9 Comments 07 March 2012

Americans are big believers in individualism. You, my friend, are one unique-ass shiny snowflake. There never has, nor will there ever be, anyone like you. You can wave your unique pride flag high in the air and seek comfort in that. Seriously. And the truth is, for the most part, most of us believe it. We sing in the shower with belting pride, even though our mom may or may not have dropped the hint once or twice in our childhood that when we sing it sounds like a cat stuck in a bag being thrown up against a wall. That doesn’t faze us. We’re still astounded when “he never calls again” because we are a one-in-a-million catch and he’s a downright moron for passing up the chance of a lifetime to have the pleasure of our company. Further, how about that economy? How can there be no jobs? How can there be no jobs for a unique, brilliant, shiny little snowflake like myself? I deserve 6 figures! I went to college! I want benefits and paid vacations and disposable income!

But then, you talk to someone about starting a blog, and it’s a whole new ballgame. Suddenly, they start to crack. They’re into it for about 10 minutes. Anyone I’ve ever talked to about starting a blog has been someone that I talk to, in life or online, and I only talk to people that I find interesting. I know people that are sensitive, people that are charming, people that are downright hilarious, and people that know more about politics in their left eyelash than I’ve known in my entire lifetime.

So, I encourage these people to start a blog. I would love to be able to chuckle to the hilarious ones in the morning while I check my google reader. I would love to learn a thing or two about politics from my worldly friends. I know these people are amazing, so I think they should get out there and be a part of a worldwide conversation. I want them to get off their butts and be the amazing unique individuals that they are with me, slap it on a WordPress blog, and share it with the damn world.

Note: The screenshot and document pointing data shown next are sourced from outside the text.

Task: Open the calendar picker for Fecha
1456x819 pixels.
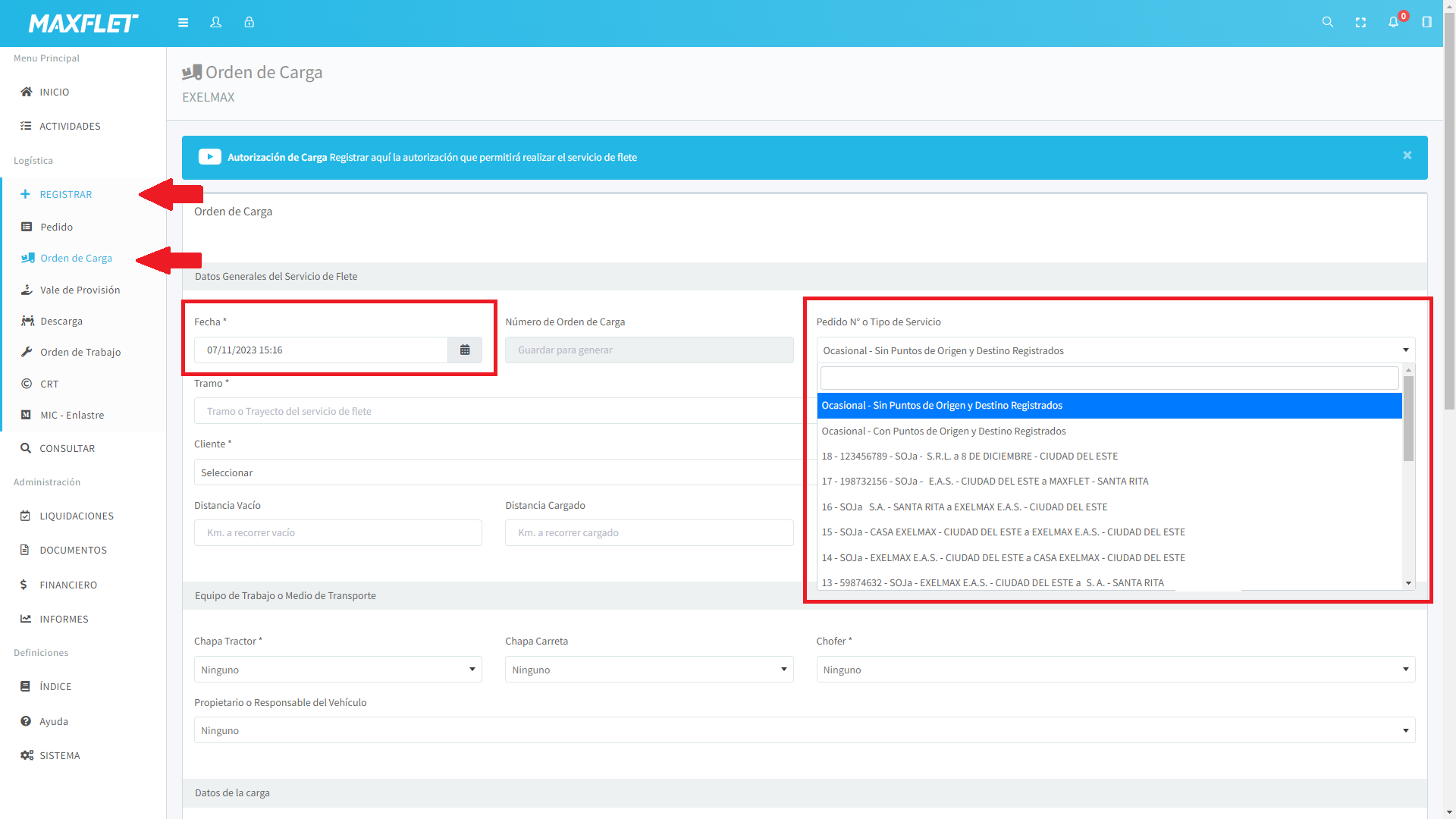Action: (465, 350)
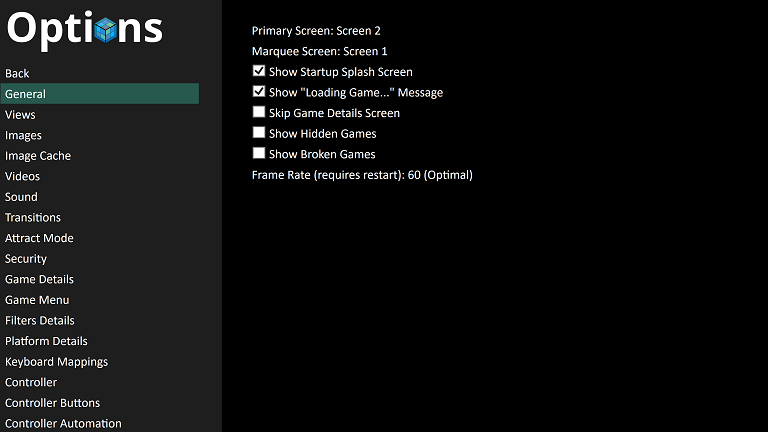Select the General options category

point(100,94)
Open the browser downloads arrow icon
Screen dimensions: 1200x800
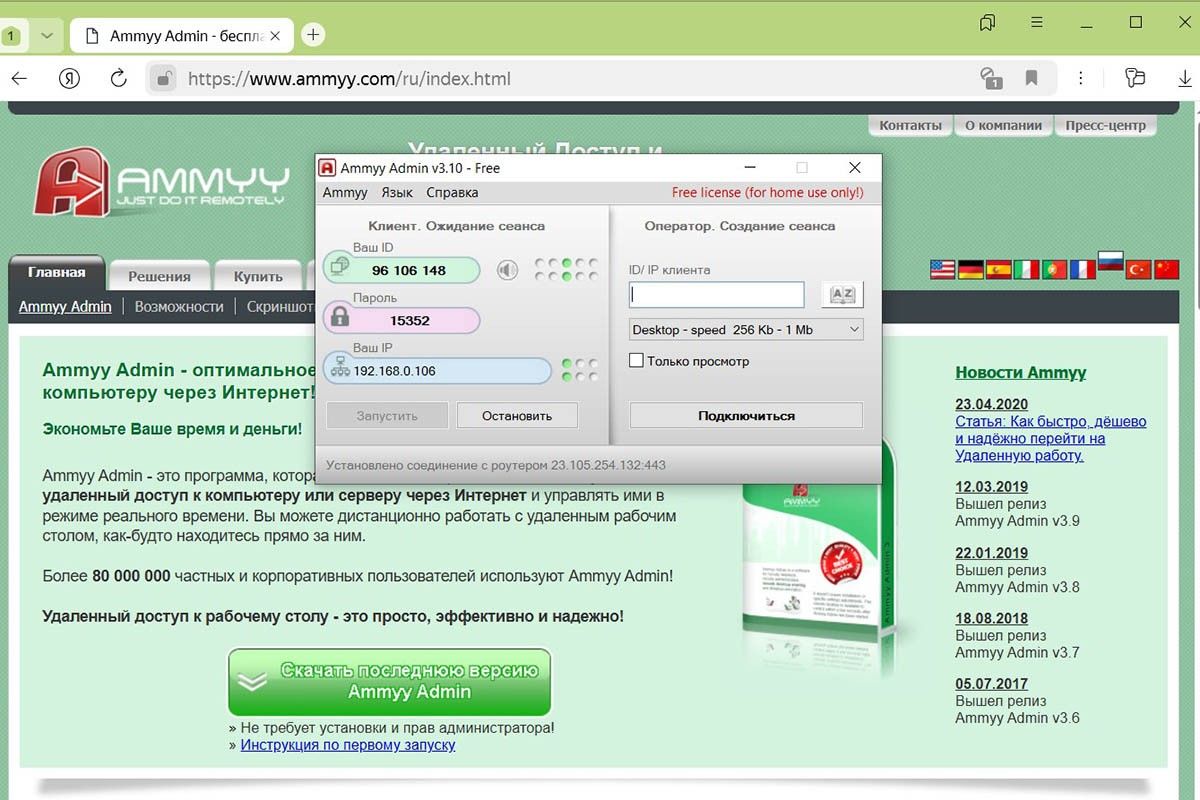(x=1185, y=78)
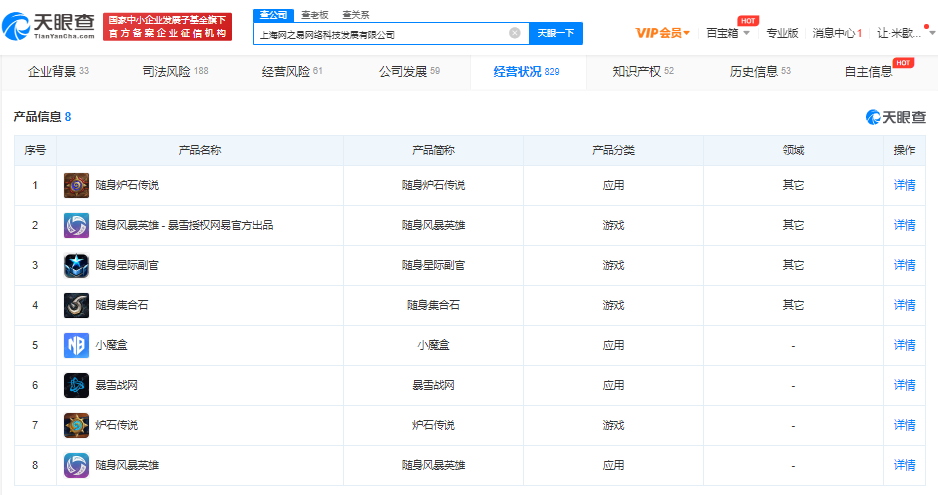Click the 随身集合石 product icon
The image size is (938, 495).
tap(76, 305)
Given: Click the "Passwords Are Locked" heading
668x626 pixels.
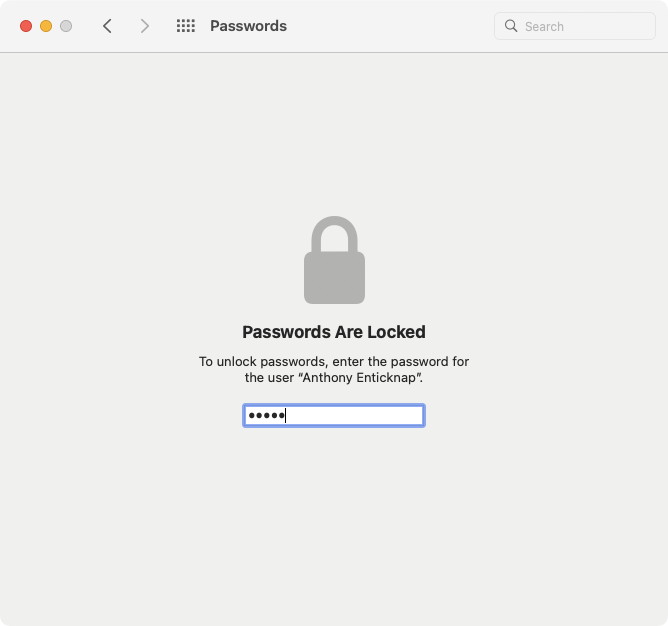Looking at the screenshot, I should click(x=334, y=332).
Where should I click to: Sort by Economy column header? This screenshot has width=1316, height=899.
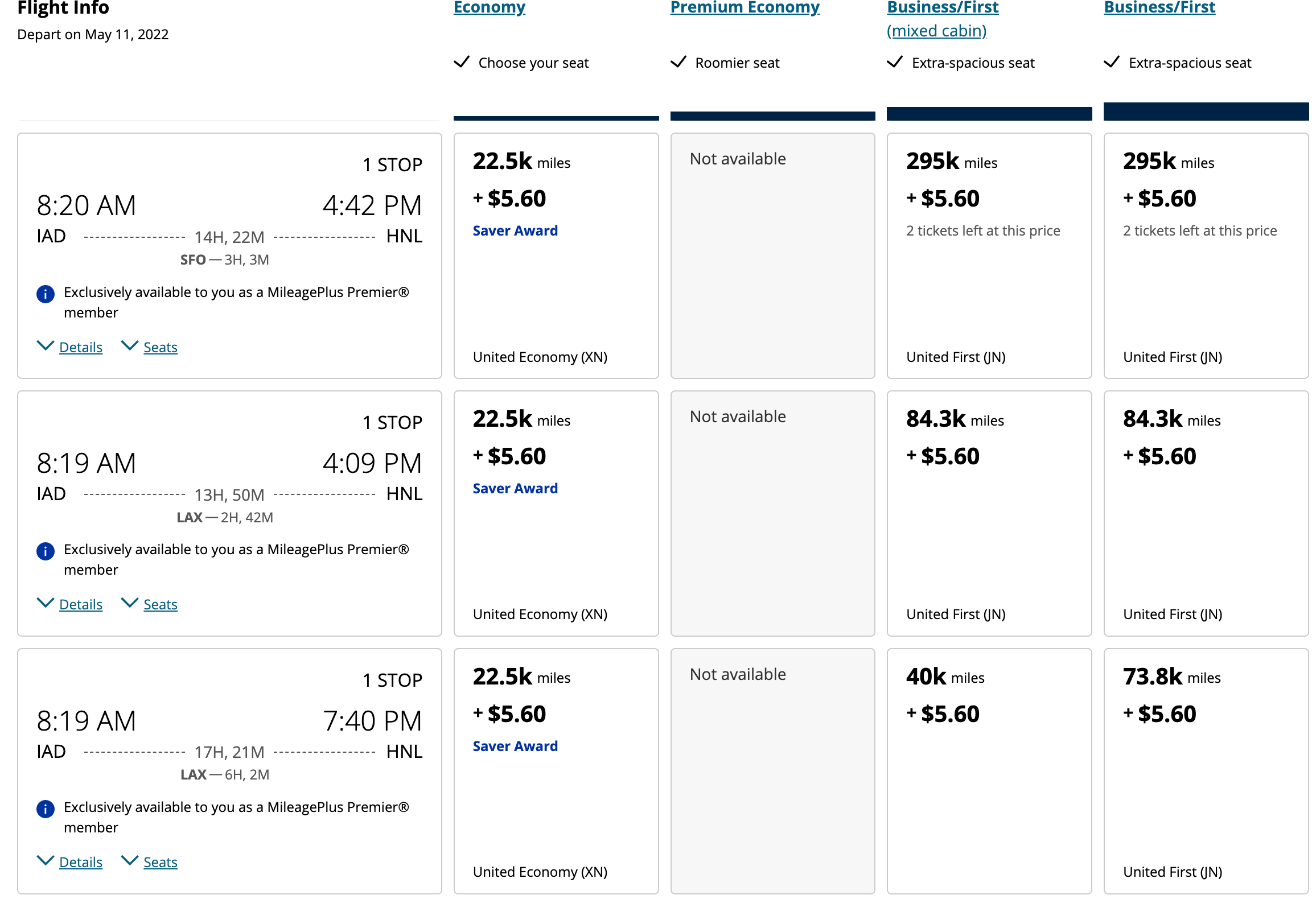click(489, 8)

For about 10 minutes, they’re into this. They know what I’m talking about (since they are hilarious and worldly and they know it) but then, then the fear starts to set in. “Ehhhh, what if I’m not a good writer?” “I don’t really have anything to say.” “What if I suck and am embarrassed?”

What just happened!?! I thought you were the unique shiny snowflake that demands euphoria! I thought you were the up-and-coming Julia Roberts! I thought you were Elle Macpherson’s doppleganger with a voice like a thousand singing angels?? What happened to all that confidence??

And there’s that damn ego again. It’s that same ego that makes you think you’re one in a million that makes you terrified of anyone thinking a single mean thought about you. Unfortunately, I don’t know if you’re one in a million. I don’t even know if you’re one in all of Arkansas. But I do know that that doesn’t mean you aren’t incredibly spectacular with something great to share with the world.

So here’s my message for you and your excuses-filled brain:

1. Get over the fact that people might say mean things about you.

“Those who mind don’t matter and those who matter don’t mind.” – Dr. Seuss

People say mean things about me all the time. They don’t tell me all the time, but I know they’re saying it. I know people snicker about me behind my back, and I’m sure I’ve been made fun of before. Maybe many times before. But guess what? I choose to not care. I can either recede into a hole so that no one has a mean thing to say about me, or I can live and be myself and tell my one-in-a-million heart and passion and energy that anything mean they say  they are saying because they’re jealous, because I’m happy. And I know who I am. And I’m not afraid to be who I am. And I’m lucky for that. And you know what? I don’t have any time to make fun of them, because I’m too busy having fun and being myself and enjoying my one little life on this earth. So there, problem solved, stop stressing.

2. Get over the fact that you will never be “the best.”

As my favorite person in the world Ellen Degeneres once tweeted (I can’t find the exact tweet, but you get the gist) – whenever you find something that you’re good at, just know a 10 year old in China can do it better than you.

Totally true.

But it isn’t about being the best. I can sell my marketing, blogging, and copywriting skills because I spend more time working on these things in a month than most people will spend in their entire lives. So guess what? They can either take a couple months off work and learn the things I know, or they can pay me to do it for them and get back to their business, lives, and particular realms of expertise. Similarly, you have insights and experiences that other people don’t have. You don’t have to be the best in the world, but if you know more about cooking than I do, I’d sure as hell love some good dinner recipes. I don’t want you to be a 5 star chef because I won’t be able to keep up -  I just want someone a little better than me that can help take my cooking to the next level. If you’re REALLY good at cooking, then screw helping me and make a site targeted to other advanced cooks. Whatever you level is, there will be a market looking to learn from you. If you spend more time cooking in a month then I’ll spend in my whole life, you better bet I’ll buy a cookbook from you, because I’m sure it rocks. You have skills in something, so help a sister out and share them.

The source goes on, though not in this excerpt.